Busy bee: A doctor's work is ... always interrupted
“Popularity breeds contempt.” Boy George says that before he sings “Do You Really Want to Hurt Me?”
I was never popular growing up in my hometown in Ohio, so I never got interrupted going to the grocery store, playing golf on our redneck course, or studying at my desk. Oh, well. At least I got my tasks done ASAP without interruptions.
What happens when your doctor is interrupted all day long? The answer is: You wait and wait… and did I mention you wait? So what's the doctor doing before he or she comes into your exam room?
Pharmaceutical reps! Is that your first guess? I hate to tell you, but signing for samples and talking to pharmaceutical reps probably is the least time-consuming activity during my day. The guilt I feel when I’m running late (which is all the time) keeps me propelling forward like dolphins towards delicious fish.
Patients call with questions or medical problems, and sometimes the nurse or receptionist has to pull the doctor to the side to relay the message: “Mr. Fries is having chest pains, but he’s sure it’s his acid reflux, not his heart. So he refuses to take my advice to go to ER.”
“Miss Work has a migraine and wants a note now or her boss will fire her.”
“Mr. Noncompliant’s wife has called five times in the last hour demanding you do....”
True, it isn’t fair to the patients who have a scheduled appointment to be brushed to the side when other patients are calling, but sometimes the doctor has to act on issues in a timely fashion. It’s no fun. Trust me. Instead of multitasking, I’d rather be ice dancing, even with the risk of falling on my keister.
Medical professionals call quite often. “The pharmacist won’t dispense the medicine unless you confirm that you know about this side effect.”
“Doctor Zhivago is calling long distance from Russia about a mutual patient.”
“The radiologist is on line one about Ms. Wheezy’s chest X-ray.”
When interrupted about another patient, the doctor has to “change hats” on patients, which requires a lot of concentration. One doctor friend of mine said he tries to make a beeline from the exam room to his office because he’s interrupted at least three times during this short journey.

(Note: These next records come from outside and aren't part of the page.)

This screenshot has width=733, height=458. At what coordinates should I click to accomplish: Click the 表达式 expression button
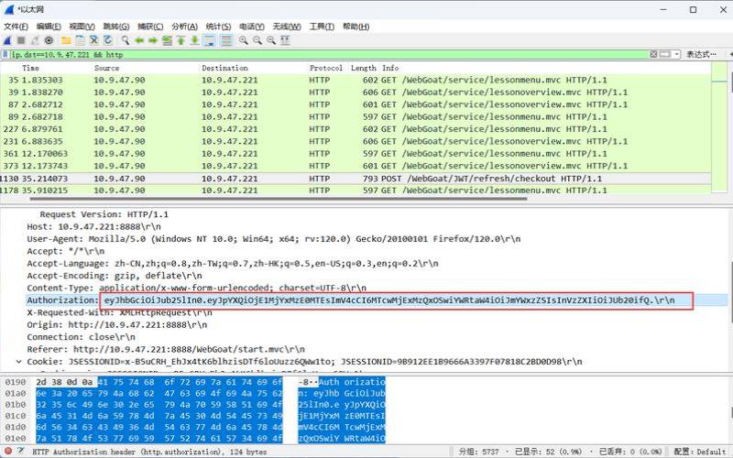point(700,54)
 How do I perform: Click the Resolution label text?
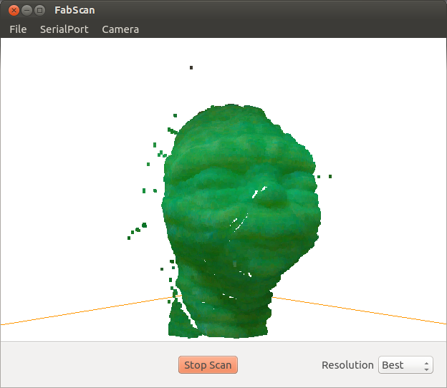347,365
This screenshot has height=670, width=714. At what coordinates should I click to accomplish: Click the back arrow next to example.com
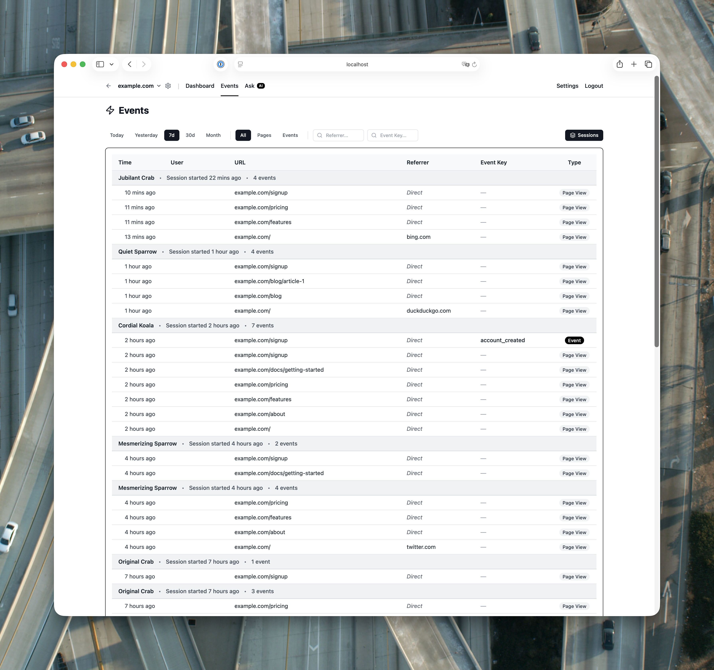(x=108, y=86)
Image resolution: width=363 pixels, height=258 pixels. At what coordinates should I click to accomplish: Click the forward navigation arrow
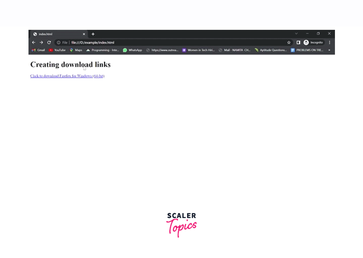coord(41,42)
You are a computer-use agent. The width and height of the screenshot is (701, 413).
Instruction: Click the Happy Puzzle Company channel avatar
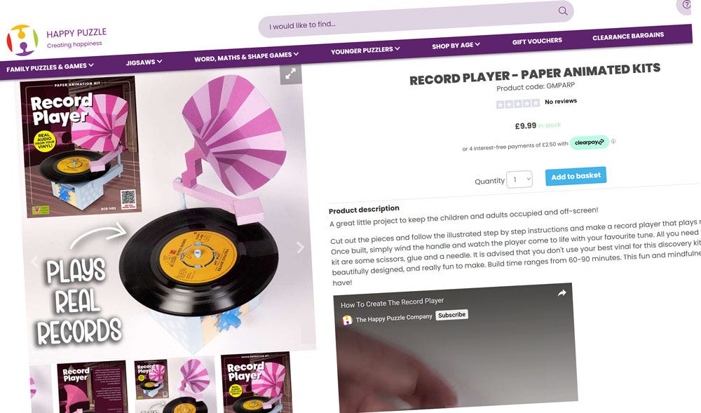(x=347, y=320)
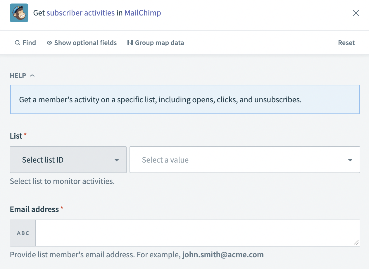Click the subscriber activities link

(x=81, y=13)
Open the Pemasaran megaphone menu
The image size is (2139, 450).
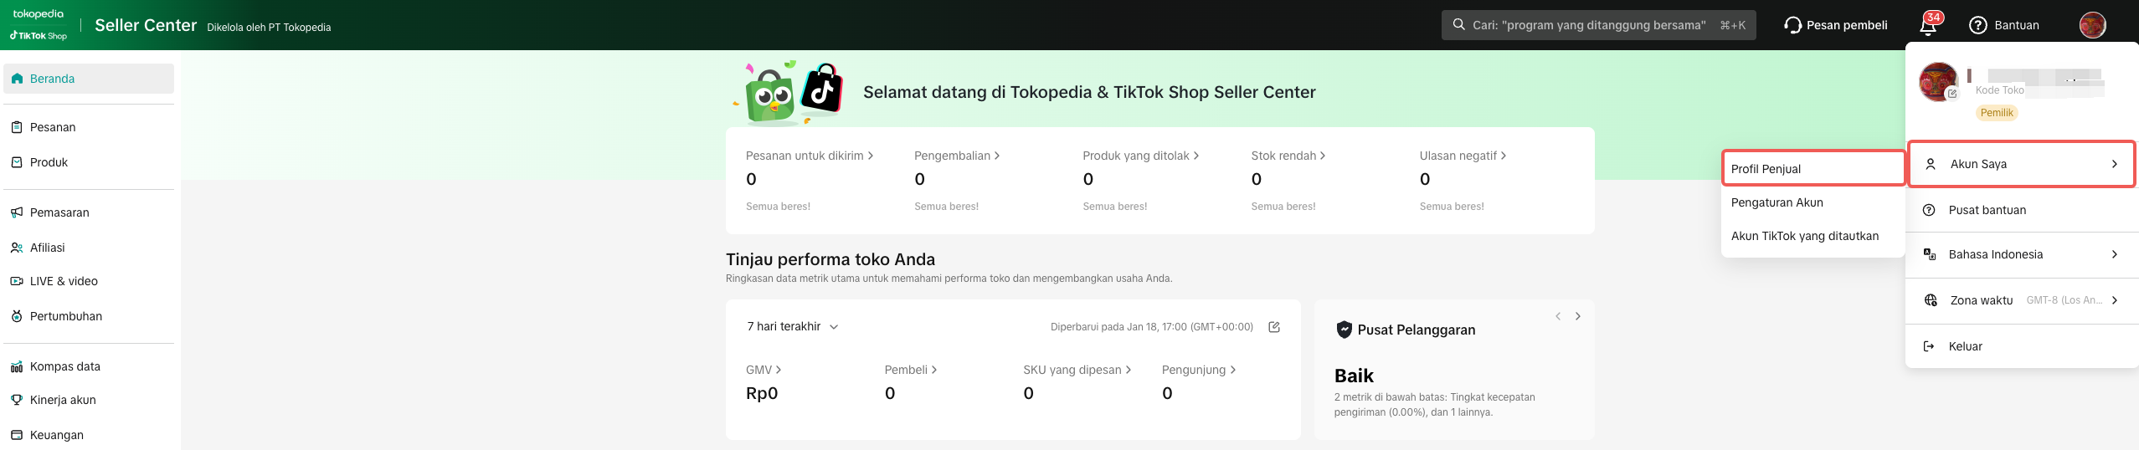click(59, 212)
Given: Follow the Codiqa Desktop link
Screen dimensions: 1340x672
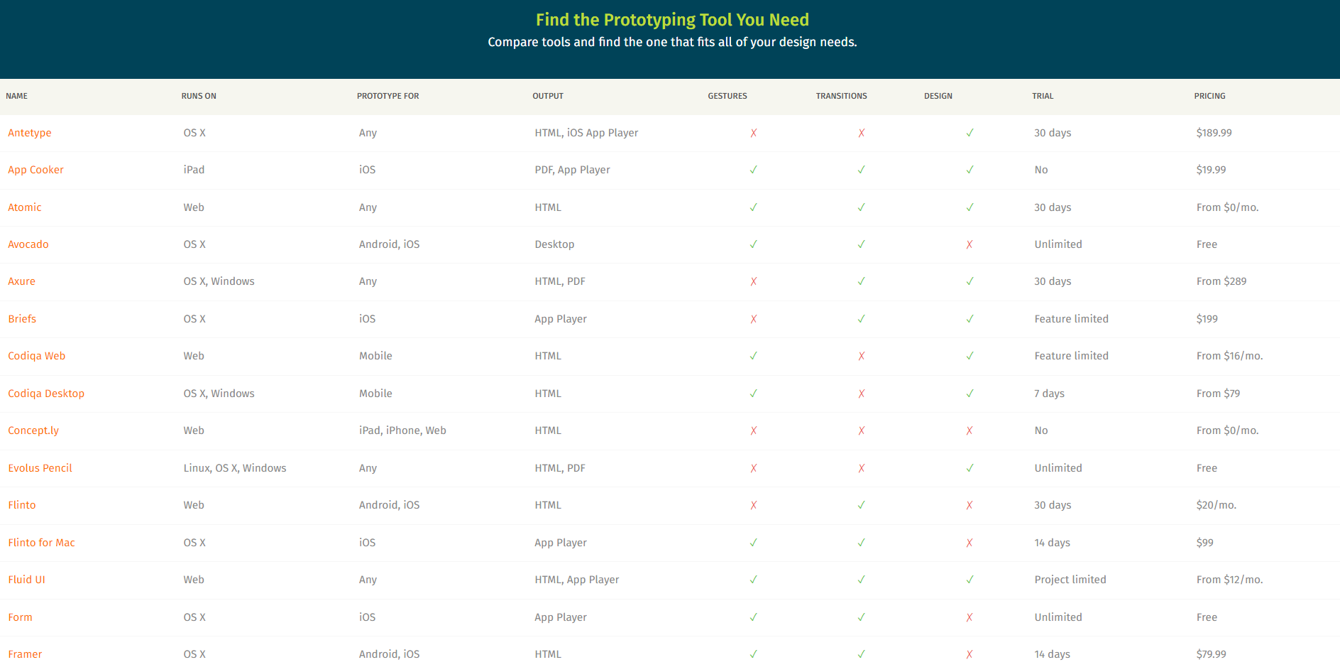Looking at the screenshot, I should [x=46, y=394].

“Dr. Hong, the oxygen rep is here for Mr. Puffer. Can you please sign these three things and write down your findings here?” Scribble scribble.
“Dr. Hong, sorry to interrupt, but Mrs. Rack is at mammography and doesn’t have her form, though you gave it to her. Can you sign this real quick?” Scribble, scrabble.

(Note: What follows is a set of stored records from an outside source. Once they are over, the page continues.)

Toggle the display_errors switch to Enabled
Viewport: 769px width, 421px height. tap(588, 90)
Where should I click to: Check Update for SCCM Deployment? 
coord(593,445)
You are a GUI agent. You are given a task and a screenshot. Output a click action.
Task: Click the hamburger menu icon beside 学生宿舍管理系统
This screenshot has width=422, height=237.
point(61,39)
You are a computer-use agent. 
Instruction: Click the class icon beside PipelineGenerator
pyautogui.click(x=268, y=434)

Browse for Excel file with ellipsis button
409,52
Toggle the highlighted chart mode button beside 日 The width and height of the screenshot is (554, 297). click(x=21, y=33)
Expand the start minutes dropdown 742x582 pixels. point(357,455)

“I’ve been looking for you, Dr. Hong! Mr. Scatter is here for his Ritalin prescription; he's leaving for Paris in four hours. Can you write a prescription since the nurses can’t?”
“Dr. Hong, Ms. Tinkle just gave me a urine sample and she has a UTI.”
The most important break between patients is el baño. However, I still end up giving orders through the door– without using names of patients, of course. (My college friend was Roseanne Barr’s assistant when she had her #1 hit show, Roseanne. He told me she used to give orders even while in the WC.)
Have I distracted you enough? I sure do feel like a “rock star” at work– as in having rocks thrown at me. This is the kind of popularity I don’t need!